У Иванова много общего с Ковриным («Черный монах»), с Лаевским («Дуэль»), с «революционером» из «Рассказа неизвестного человека». Все они заставляют страдать окружающих их близких и губят их. Все они борются вхолостую, а такая борьба вредна для общества и для тех, кто так борется. Однако к лаевским и ивановым иногда возвращается сила их молодости и тогда они находят себя в жизни или раздается выстрел, заканчивающий исчерпавшую себя жизнь.
Писатель, нарисовав болезнь пустоты у своих героев, знал причины этой болезни и как умный врач понимал, что прогноз болезни, при отсутствии перемены в их жизни, был скверным. Писатель знал, что причина неврастении не «в нашем нервном веке» и даже не в переутомлении.
В «Иванове», в ряде своих писем, а позже в «Случае их практики» А.П. Чехов, рисуя образы неврастеников, точно объясняет причины появления этой болезни. Для либеральной интеллигенции чеховского периода неврастения была болезнью социальной.

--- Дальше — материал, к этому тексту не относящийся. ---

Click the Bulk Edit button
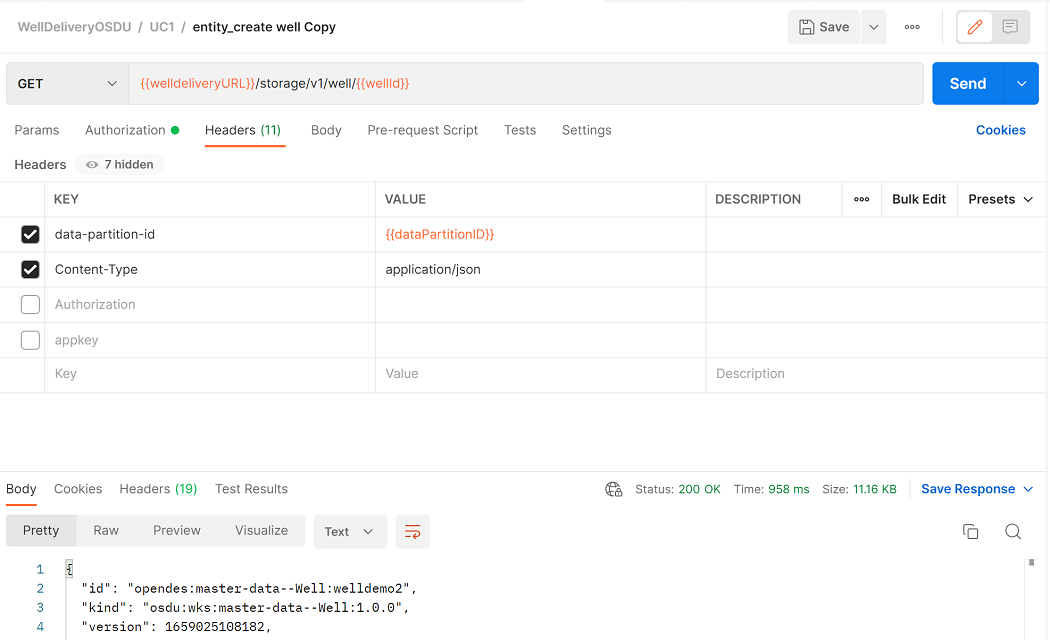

Сказанное позволяет сделать логический вывод: интеллигенты – герои Чехова становились неврастениками потому, что не имели и не могли иметь стойкого и определенного мировоззрения, убеждения, «общей цели», потому, что у них отсутствовала цель жизни и деятельности, а это все, по словам С.С. Корсакова, вызывало чувство неудовлетворенности и губительно влияло на их душевный строй[4].
Если у Чехова появлялась необходимость наделить того или иного героя патологическими чертами или отклонениями от психической нормы, он никогда не повторял себя. Чехов-писатель для каждого нового произведения старался брать из палитры Чехова-врача те краски и полутона, которые им раньше не были использованы.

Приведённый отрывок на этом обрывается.